Kentucky: Letter from Pastor’s Wife Sparks Furor

LOUISVILLE, Ky. — A newspaper column lampooning Southern Baptists, calling the group “the crazy old paranoid uncle of evangelical Christians,” is causing quite a stir in a Kentucky city and put a pastor’s job in jeopardy.

The column was written by Angela Thomas, the wife of Bill Thomas, an assistant pastor at the First Baptist Church in Madisonville. Her column was done in response to the Southern Baptist Convention’s opposition to a new Boy Scouts of America policy that welcomes gay members.

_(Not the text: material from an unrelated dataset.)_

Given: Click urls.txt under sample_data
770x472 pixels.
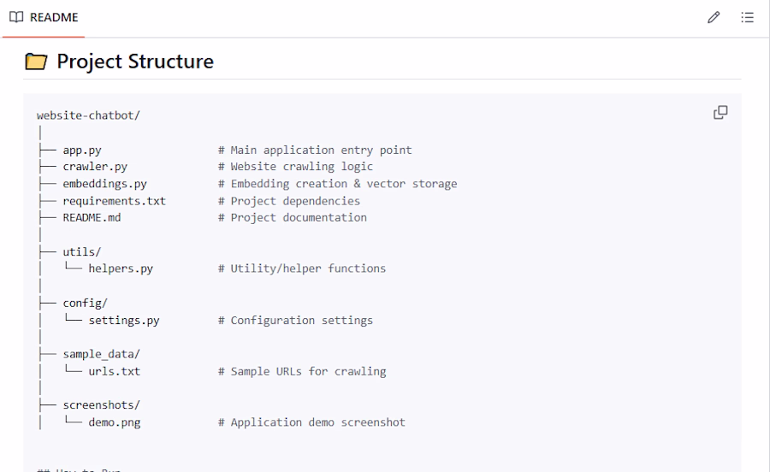Looking at the screenshot, I should click(x=114, y=371).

“Sexuality doesn’t come up and isn’t relative to typical scouting activities but now, thanks to Southern Baptists, the parents of little innocent scouts everywhere are having to have The Talk,” she wrote June 19 in The Madisonville Messenger. It wasn’t entirely surprising that she wrote the article in the first place, as she pens a weekly humor column for the community paper, which publishes daily.

But some people weren’t laughing over this article

In the weeks since, the status of Bill Thomas’ job with the church has become unclear. The First Baptist pastor said he had accepted Thomas’ resignation, but Thomas’ wrote in a letter obtained by the newspaper he had not quit.

Thomas has worked at the church for 10 years and was also its musical director.

Bill and Angela Thomas declined to be interviewed by The Associated Press on Tuesday. But he previously told the newspaper he agreed with what his wife wrote. Clearly, this creates a conundrum, as, if true, he is taking a stand that openly lambastes church views on contentious matters.

The column said Southern Baptists have become “raging Shiite Baptists” after drifting “to the right” for the past four decades.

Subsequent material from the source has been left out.